As a thought experiment, and to provoke what I hope will be persuasive replies showing me a better path out of this mess, here in the back of the classroom I would like to raise my hand and ask a simple question --- Why?
The Right says we "cannot" withdraw. Politicians trying to appeal to the broader public or sound smarter than they are say we "should" set a definite timetable for withdrawal.
Both are wrong. We can withdraw. And a publically announced deadline for some time in the future is, frankly, nonsensical on its face. Like John Kerry's futile suggestion last year that we should "try harder" to enlist more international support, isn't that merely a way for long-standing (and newly convinced) opponents of the war to distance themselves from Bush before he is deservedly consigned by history to the same trash-heap of incompetent, even insane, leaders as Phillip III of Spain?
"Stay the course" in Iraq and the civil war we have ignited will go on as long as we are there. Pull out, and civil war will continue anyway. I see no third way. Not in a world where reality has a nasty habit of intruding on imperial fantasies.
Isn't it time to acknowledge that precisely because there are no good alternatives, the United States should simply quit Iraq? Now?

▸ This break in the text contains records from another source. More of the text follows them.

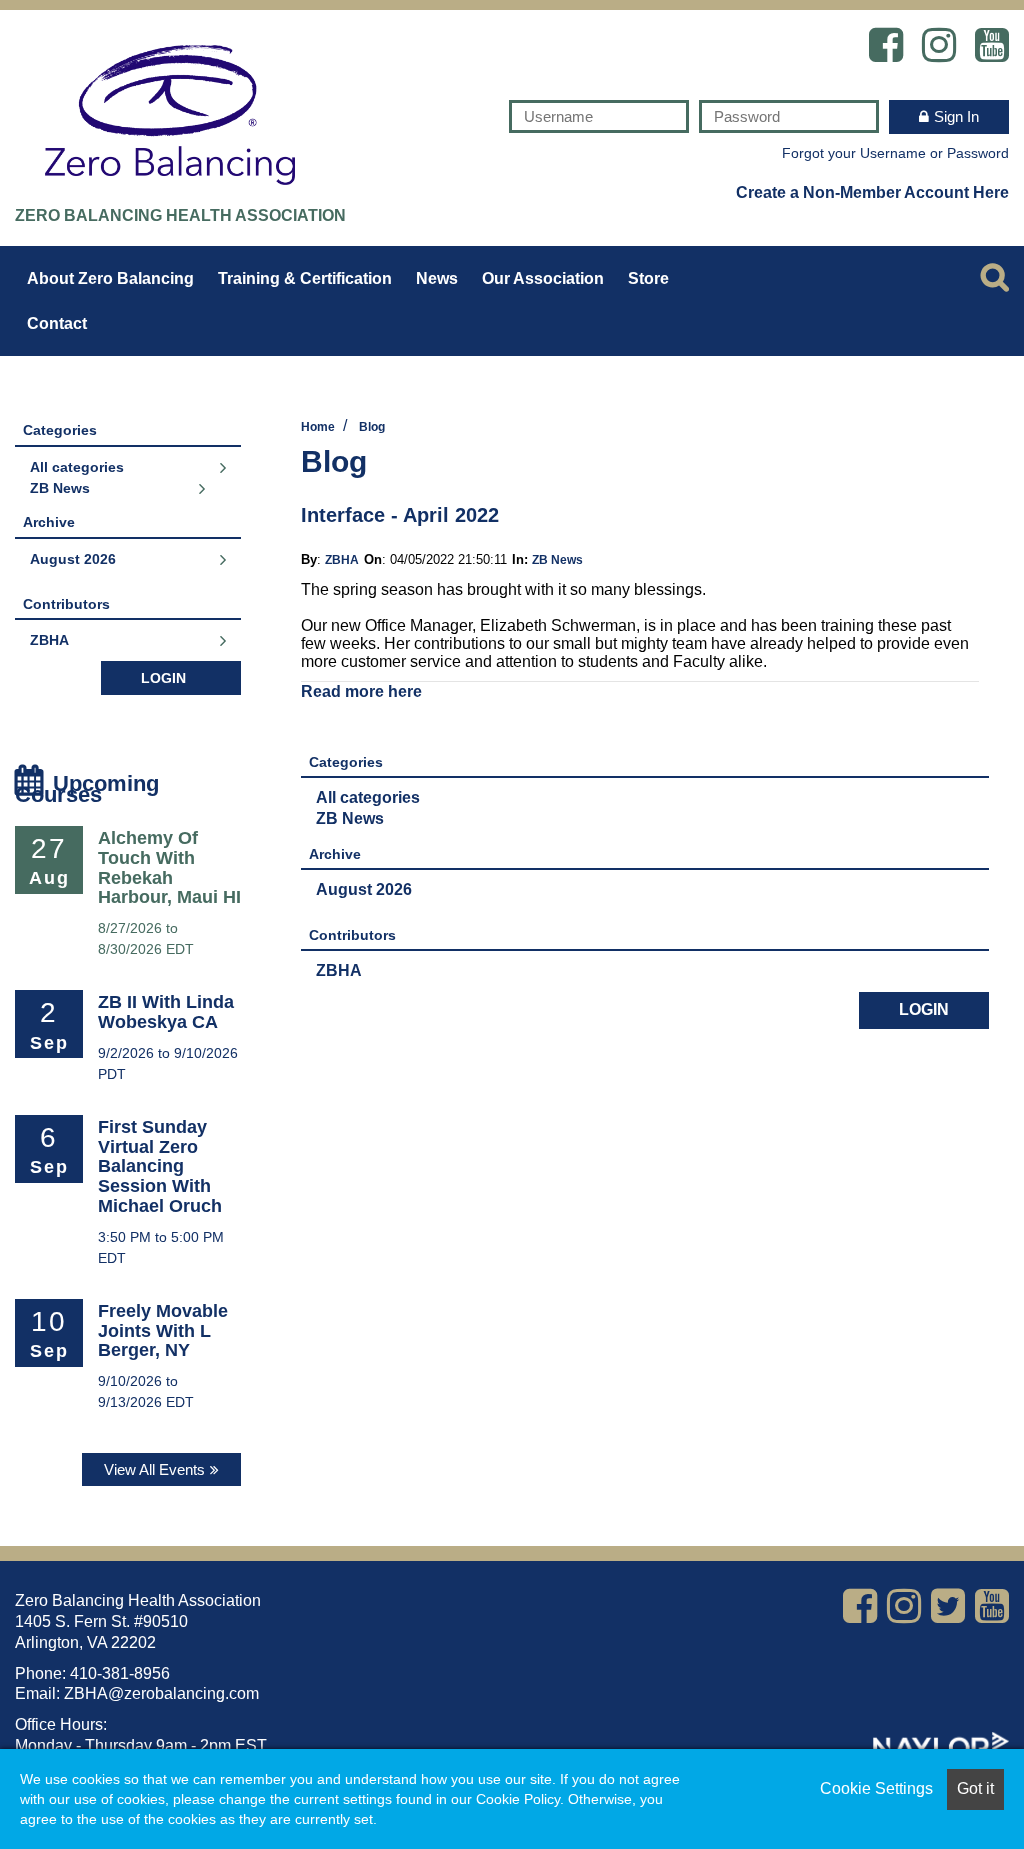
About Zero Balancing (110, 278)
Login (924, 1009)
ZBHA (342, 560)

Here's another question about the common wisdom. Strictly from the standpoint of our own national interest, weren't we far better off with a strong-man like Hussein controlling the intractable factions of Iraq and providing a counter-weight to the greater threat of Iran -- as Bush's father implicitly acknowledged by refusing to go on to Baghdad when he brought to an end the Gulf War and opted for controlling from "no fly zones" two thirds of Iraq?

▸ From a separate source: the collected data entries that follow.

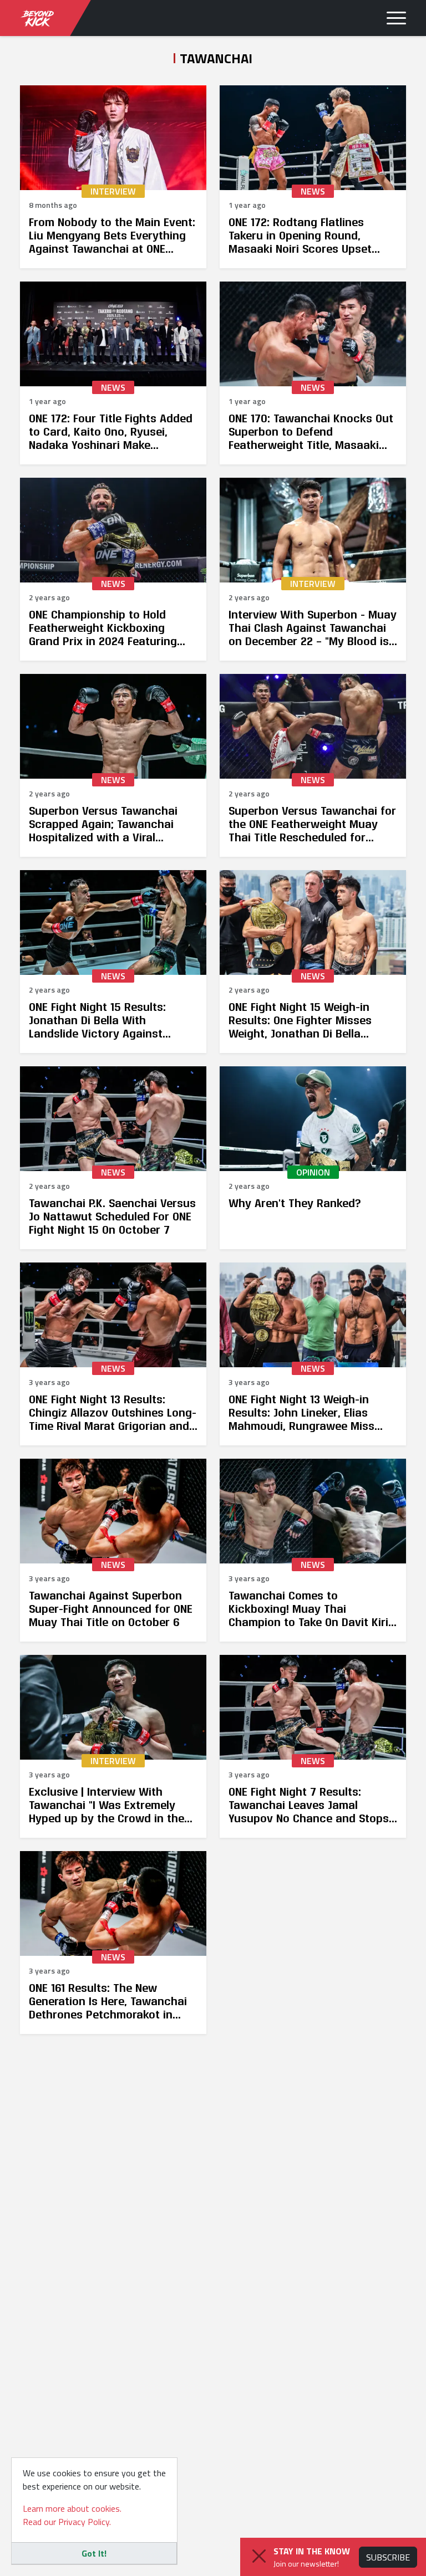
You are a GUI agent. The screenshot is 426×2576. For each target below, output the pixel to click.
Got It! (94, 2553)
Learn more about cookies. (72, 2508)
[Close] (259, 2556)
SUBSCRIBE (388, 2557)
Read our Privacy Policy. (67, 2521)
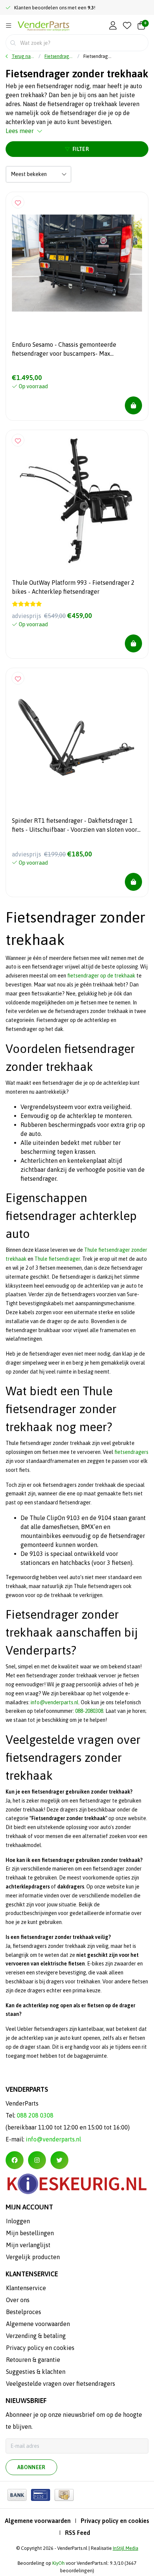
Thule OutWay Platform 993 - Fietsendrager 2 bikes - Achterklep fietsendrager (73, 587)
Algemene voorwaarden (38, 2520)
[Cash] (64, 2495)
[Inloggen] (113, 26)
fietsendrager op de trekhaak (101, 976)
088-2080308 (89, 1711)
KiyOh (58, 2563)
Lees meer (20, 130)
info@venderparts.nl (54, 1702)
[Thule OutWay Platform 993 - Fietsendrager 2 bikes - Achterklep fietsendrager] (77, 501)
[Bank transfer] (17, 2495)
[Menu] (9, 25)
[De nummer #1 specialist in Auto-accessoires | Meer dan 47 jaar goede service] (44, 26)
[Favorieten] (127, 26)
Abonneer (31, 2467)
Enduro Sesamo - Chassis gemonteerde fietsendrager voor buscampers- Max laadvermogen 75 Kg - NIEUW (64, 350)
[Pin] (40, 2495)
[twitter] (59, 2160)
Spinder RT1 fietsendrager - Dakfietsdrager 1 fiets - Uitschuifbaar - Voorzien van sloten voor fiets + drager (74, 826)
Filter (81, 149)
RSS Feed (77, 2532)
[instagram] (37, 2160)
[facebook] (15, 2160)
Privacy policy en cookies (115, 2520)
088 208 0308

It is true that Bush II has left us with no good choices. Every one I see is so terrible it inspires this thought: Wasn't the order and oppression of Saddam's regime to be preferred to the disorder and oppression Bush II's policies have brought about? And if that is so, why on earth would we want to press ahead with a policy that has shown itself to be ill-conceived and harmful to our own national interests?
Colin Powell famously warned Bush II of the "pottery barn rule": if you break it, you own it. We broke it. We made a mess of Iraq. We were wrong. We will pay the consequences, whether we like it or not.
So why not start now? Withdraw the troops. Begin the process of repairing relations with Iran, Egypt, Syria, Turkey, the entirety o the Middle East. Husband our (diminished) national resources for the real competition of the 21st century with China, the pressing diplomatic tasks of de-nuking North Korea and Iran, protecting our nation's borders, harbors, and vulnerable chemical and nuclear plants against foreign terrorists, and finding Ossama bin Laden.
Yes, bolster indigenous democracy wherever in the world it has taken root. Encourage it where it hasn't. But isn't part of the "Pottery Barn price" the requirement that we now abjure the dangerous conceit that we can impose democracy on others at the point of a gun?
If so, shouldn't we put that lesson learned into practice? Starting now?
Of course, it is certain that in the years ahead the Right-wing wolves will hysterically cry "Who lost Iraq?" But they always have and always will -- viz, Berlin, and China, and Hungary, and Vietnam, the Panama Canal, and Hong Kong.
Isn't the answer, simply, "It was all of us"?